** Start PAGE TEXT **

3. Results and Discussion

3.1. CH4 Recovery through CO2 Flooding and CO2 Storage Efficiency under Constant Pressure Displacement

Under a confining pressure of 30 MPa, the irreducible water saturation of the combined tight long-core was 41.05% in this experiment. According to the previously mentioned experimental procedures, CO2 was injected to displace CH4 at a constant pressure of 4 MPa until the gas content of CO2 at the outlet exceeded 98%. The CO2 mole fraction collected at the outlet and the CO2 recovery calculated are shown in Figure 2a,b. Under the experimental temperature and pressure conditions, CO2 was in the supercritical state. The results demonstrated that the displacement front of supercritical CO2 would be miscible with CH4, which requires an extended duration of this process.
According to Figure 2a, as the pore volume (PV) of the injected CO2 increased to 0.4 PV, a current of CO2 was detected at the outlet, which indicated that displacement front breakthrough had occurred. Following this, the CO2 mole fraction collected at the outlet increased almost linearly with the pore volume of the injected CO2 until it reached 0.7 PV. When it reached approximately 0.8 PV, almost no CH4 was detected at the outlet, which indicates that the CH4 recovery had reached its maximum. It can be clearly observed from Figure 2c that the pressure drop was mainly diminished at the displacement leading edge. Before breakthrough of the leading edge, the higher the pore volume of the injected CO2, the further the pressure propagation, and, for the same pressure test point, the pressure drop decreased. As the injected CO2 reached 0.4 PV, breakthrough occurred at the displacement leading edge. Subsequently, with the increase in the pore volume of injected CO2, the distribution of the pressure drop was more uniform over the whole long-core. With the formation of continuous flow channels, the pressure drop tended to be stable. When the injected CO2 pore volume was 1.0 PV, the pressure drop curve was close to linear.
As seen in Figure 2b, the CH4 recovery from CO2 flooding was approximately 53.36%, which is an 18.36% increase when compared to the depletion development method for tight sandstone gas reservoirs. Therefore, it can be concluded that it is feasible to achieve EGR in tight sandstone gas reservoirs through CO2 flooding.

3.2. CH4 Recovery through CO2 Flooding and CO2 Storage Efficiency under Various Injection Rates

In order to determine the effect of the injection rate on EGR and CO2 storage efficiency, four groups of experiments were conducted using injection rates of 0.2, 0.4, 0.6, and 0.8 mL/min, respectively. The experimental results are presented in Figure 3.

** End PAGE TEXT **

ACTIONS TO TAKE:
1. Reproduce the CO2 flooding results word for word from "As seen in Figure" to "in Figure 3.".
2. According to the CO2 flooding results, at what pore volume of injected CO2 was a current of CO2 first detected at the outlet?

** Start DATA BLOCK **

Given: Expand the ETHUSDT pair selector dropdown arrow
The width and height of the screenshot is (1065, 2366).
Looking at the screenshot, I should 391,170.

** End DATA BLOCK **

THE RESULTS:
1.
As seen in Figure 2b, the CH4 recovery from CO2 flooding was approximately 53.36%, which is an 18.36% increase when compared to the depletion development method for tight sandstone gas reservoirs. Therefore, it can be concluded that it is feasible to achieve EGR in tight sandstone gas reservoirs through CO2 flooding.

3.2. CH4 Recovery through CO2 Flooding and CO2 Storage Efficiency under Various Injection Rates

In order to determine the effect of the injection rate on EGR and CO2 storage efficiency, four groups of experiments were conducted using injection rates of 0.2, 0.4, 0.6, and 0.8 mL/min, respectively. The experimental results are presented in Figure 3.

2. 0.4 PV